Sorular ve Görevler:
(1) Film yazısına göre aşağıdaki soruları cevaplayınız.
(a) Yazıda söz edilen film hangi yıldandır?
(b) Mahsun'un kayık içinde donmuş cesedine sarıldığı arkadaşının adı nedir?
(c) Mahsun, cebindeki son parayla eczaneden ne alır?
(2) Film yazısını son cümlesinin ardından yazmaya devam ediniz.

Sayfa Alıntısı:
______________________________
Sizlere 1996 yılından bir filmi anlatmak ziyade gerçek yaşamı, belki de çaresizliği anlatacağım.. Bir tatil gününde izlerseniz içinizden bir şeylerin koptuğunu hissettiğiniz anlar olacak. Amacım sizlere filmi övmek spoiler verip, film eleştirisi yapmak değil.

Şimdi biraz empati yapma zamanı. Filmi seyretmeden yaşamaya dair bazı soruları kendinize sorup cevaplamak ister misiniz?  Hayatınızda hiç araba çalan birisiyle tanıştınız mı? Olabilir dedinizse evsiz, biçare yiyecek bir lokma ekmek olmadığında soğuk kış günlerinde dışarıda üşümemek için çaldığı belediye otobüsü, ambulans veya lüks bir BMW alıp saatlerce gezip. Sonra sabaha karşı arabanın etrafında parmak izi kalmasın diye iyice silip bırakan birisiyle tanıştınız mı? 

İnsan çaresi kalınca neler yapmaz ki. Evet, geçen gün kaybettiğimiz Aktör Ahmet Uğurlu’dan bahsediyorum. Gerçek yaşamı tüm çıplaklığı ile anlatmak. Yönetmen Derviş zaimoğluna rolü adeta yaşayan Ahmet Uğurlu’yu seyredince ister istemez etki altında kalıyorsunuz. Başrol oyuncusunun çok iyi bir aktör olduğunu unutursanız farklı bir açıdan seyredeceğinize eminim. Bir belgesel izlediğinizi, sahnelerin spontane çekildiğini düşünebilirsiniz. 

Dilerseniz filmden bazı sahneleri anlatıp kendi yorumlarımı ekleyeyim. Hayatı boyunca kendisine bir zerre kadar değer verilmemiş olan Mahsun,  bizlere adeta hayat bilgisi dersi veriyor. Hangimiz üşümemek için çaldığı arabayla çarptığı sokak köpeğini veterinere götürdü. Hangimiz aç kaldığında bir bakkaldan dünden kalan “çıkma ekmeği” istedi. Hangimiz evsiz olduğu için boş inşaatlarda kaldı. Sabah kalktığında sahile inip en sevdiği arkadaşının dondurucu soğukta terk edilmiş bir kayık içinde can arkadaşı “Sarı”nın donmuş cesedine sarıldı. Hangimiz cebindeki son parayla sevdalandığı kıza koşup eczaneden pamuk aldı.  Filmi izleyenler ne demek istediğimi çoktan anladılar. Yönetmen Derviş Zaim’in okuduğunu tahmin ettiğim Fransız yazar Jean Genet'de en belirgin izlerini gördüğüm “öteki insanın” bakış açısını bir yönetmen filme ancak bu kadar mükemmel yansıtabilir. Bazen bakışlarımızın takıldığı beş dakika sonra unuttuğumuz sokakta yaşayan çaresiz insanların dramını anlatıyor. İstanbul’un en pahalı konutlarının olduğu Rumeli hisarının sahil kenarında yaşanan sefalete, acılara parmak basmış film.
______________________________
Kayıtlı Bilgiler:
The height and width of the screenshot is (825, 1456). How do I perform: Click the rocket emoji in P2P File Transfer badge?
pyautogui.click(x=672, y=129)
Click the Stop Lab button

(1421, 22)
______________________________
Cevaplar:
(1)
(a) 1996
(b) Sarı
(c) Pamuk

(2)
“Mahsun beni taksim'e götür.” Cümlesi yalnız yaşayan bir kadının uyuşturucu batağındaki kriz anlarıdır. Mahsun’un gözlerindeki ona yardım edemememin anlaşılmaz hüznüdür. Ahmet Uğurlu ve Tuncel Kurtiz'in efsane oyunculuklarının yanına “Baba Zula”nın enfes müzikleri eklenince ortaya tadına doyum olmaz bir yapıt çıkmıştır.

Mahsun aslında yalnızı ve yalnızlığı tüm çıplaklığı ile yaşayanları anlatır. Deli, eşcinsel, evsiz, mülteci, suçlu veya benzeri isimleri içeren öteki insanın tarifini yapar. Gördüğümüzde tiksinmeden, acımadan korkuya kadar çeşitli duygularla bizim ruh halimizi karmakarışık eden insanlar artık dünyanın kaldıramadığı bir masumiyetten söz eder. Nefes almadan izleyeceğiniz bütünüyle akılda kalan bir film. Sinematografisinde güçlü bir sanatsal anlatımı var. Yalın gerçekliğiyle karşımıza çıkan kült bir film olmuş. Tavsiyem moraliniz bozukken veya kendiniz yalnızken izlemeyiniz. Mahsun acımasız zorluklarla geçen yaşamı ruh halinizi duvara çarpmış gibi hissettirebilir. Filmin yan etkileri sürekli bir mutsuzluk hali, Her şeyini kaybetmiş insanların dışarıda olmasını hissetmektir. Filmi izlerken yanınızda bir bardak içecek bulundurun ki bir krakerin boğazınıza takılma ihtimali var. Belki de yaşadığınız hayatı sorgulayacak kadar fazlasıyla üzüleceksiniz.

Filmin çekildiği zamanlarda İstanbul öylesine soğuktur ki çenesi ve elleri titreyen çorba içen Mahsun'la açlığın ne demek olduğunu anlarsınız.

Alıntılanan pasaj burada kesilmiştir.